Just because Julian Assange is a megalomaniacal creepbag doesn’t mean he’s wrong about everything. He’s most certainly not. In a Newsweek excerpt from his book When Google Met Wikileaks, Assange recounts his 2011 meeting with that company’s Executive Chairman Eric Schmidt and Ideas Director Jared Cohen, and his subsequent realization that the search giant enjoys a cozy relationship with the inner sanctums of D.C.’s biggest power brokers, even the White House. I don’t doubt that Google, the de facto Bell Labs of our time and likely in possession of more information than any other entity in the history of Earth, is indeed ensconced in politics (and vice versa), though I would caution against thinking the Silicon Valley behemoth is some sort of shadow government. In his black-and-white way of viewing the world, Assange needs his foes to be as massive as his ego, and he wants to see Google as an indomitable force shaping our world. While it has some influence–and I wish corporations didn’t have any entrée into such quarters–I think Assange is overestimating the company’s importance as a world-maker to inflate his own. In fact, if Google is mainly a search company a decade or two from now, it won’t have much sway at all–it’ll probably be in a lot of trouble. A passage about Assange’s research into Cohen’s role in geopolitics:
“Looking for something more concrete, I began to search in WikiLeaks’ archive for information on Cohen. State Department cables released as part of Cablegate reveal that Cohen had been in Afghanistan in 2009, trying to convince the four major Afghan mobile phone companies to move their antennas onto U.S. military bases. In Lebanon, he quietly worked to establish an intellectual and clerical rival to Hezbollah, the ‘Higher Shia League.’ And in London he offered Bollywood movie executives funds to insert anti-extremist content into their films, and promised to connect them to related networks in Hollywood.
Three days after he visited me at Ellingham Hall, Jared Cohen flew to Ireland to direct the ‘Save Summit,’ an event co-sponsored by Google Ideas and the Council on Foreign Relations. Gathering former inner-city gang members, right-wing militants, violent nationalists and ‘religious extremists’ from all over the world together in one place, the event aimed to workshop technological solutions to the problem of ‘violent extremism.’ What could go wrong?
Cohen’s world seems to be one event like this after another: endless soirees for the cross-fertilization of influence between elites and their vassals, under the pious rubric of ‘civil society.’ The received wisdom in advanced capitalist societies is that there still exists an organic ‘civil society sector’ in which institutions form autonomously and come together to manifest the interests and will of citizens. The fable has it that the boundaries of this sector are respected by actors from government and the ‘private sector,’ leaving a safe space for NGOs and nonprofits to advocate for things like human rights, free speech and accountable government.

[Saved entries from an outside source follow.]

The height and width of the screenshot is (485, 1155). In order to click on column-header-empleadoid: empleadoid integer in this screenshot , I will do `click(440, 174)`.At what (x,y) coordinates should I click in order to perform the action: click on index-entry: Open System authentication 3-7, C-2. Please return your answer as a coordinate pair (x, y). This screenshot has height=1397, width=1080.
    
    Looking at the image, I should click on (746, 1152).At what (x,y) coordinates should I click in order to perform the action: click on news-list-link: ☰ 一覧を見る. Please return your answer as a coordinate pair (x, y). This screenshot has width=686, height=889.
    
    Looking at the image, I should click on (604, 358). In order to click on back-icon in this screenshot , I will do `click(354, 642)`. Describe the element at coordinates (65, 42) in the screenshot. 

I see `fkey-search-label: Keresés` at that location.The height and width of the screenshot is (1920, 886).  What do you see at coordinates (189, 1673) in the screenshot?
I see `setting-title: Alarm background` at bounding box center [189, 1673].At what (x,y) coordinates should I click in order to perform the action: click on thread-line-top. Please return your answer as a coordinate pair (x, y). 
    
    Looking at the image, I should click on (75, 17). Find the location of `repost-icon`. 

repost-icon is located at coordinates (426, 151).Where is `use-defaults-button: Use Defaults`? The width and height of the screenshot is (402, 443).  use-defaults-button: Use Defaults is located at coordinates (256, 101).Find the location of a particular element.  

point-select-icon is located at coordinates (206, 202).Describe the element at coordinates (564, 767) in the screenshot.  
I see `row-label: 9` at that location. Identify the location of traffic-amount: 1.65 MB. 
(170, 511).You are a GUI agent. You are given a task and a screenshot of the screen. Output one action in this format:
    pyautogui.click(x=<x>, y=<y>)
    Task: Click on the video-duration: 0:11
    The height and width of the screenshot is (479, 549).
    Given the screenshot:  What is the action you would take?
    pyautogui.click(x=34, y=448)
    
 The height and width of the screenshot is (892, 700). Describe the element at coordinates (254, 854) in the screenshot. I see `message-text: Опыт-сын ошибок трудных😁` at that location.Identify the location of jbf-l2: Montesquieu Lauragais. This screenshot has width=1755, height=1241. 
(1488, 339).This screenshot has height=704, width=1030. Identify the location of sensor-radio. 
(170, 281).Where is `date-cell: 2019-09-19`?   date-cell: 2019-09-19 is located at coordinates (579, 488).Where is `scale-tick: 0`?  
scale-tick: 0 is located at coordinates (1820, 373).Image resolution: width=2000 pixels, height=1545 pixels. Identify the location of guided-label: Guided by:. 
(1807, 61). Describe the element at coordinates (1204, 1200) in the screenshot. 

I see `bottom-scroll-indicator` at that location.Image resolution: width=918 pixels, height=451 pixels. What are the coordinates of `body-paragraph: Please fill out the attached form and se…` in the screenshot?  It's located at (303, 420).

This sounds like a great idea. But if it was ever true, it has not been for decades. Since at least the 1970s, authentic actors like unions and churches have folded under a sustained assault by free-market statism, transforming ‘civil society’ into a buyer’s market for political factions and corporate interests looking to exert influence at arm’s length. The last forty years have seen a huge proliferation of think tanks and political NGOs whose purpose, beneath all the verbiage, is to execute political agendas by proxy.”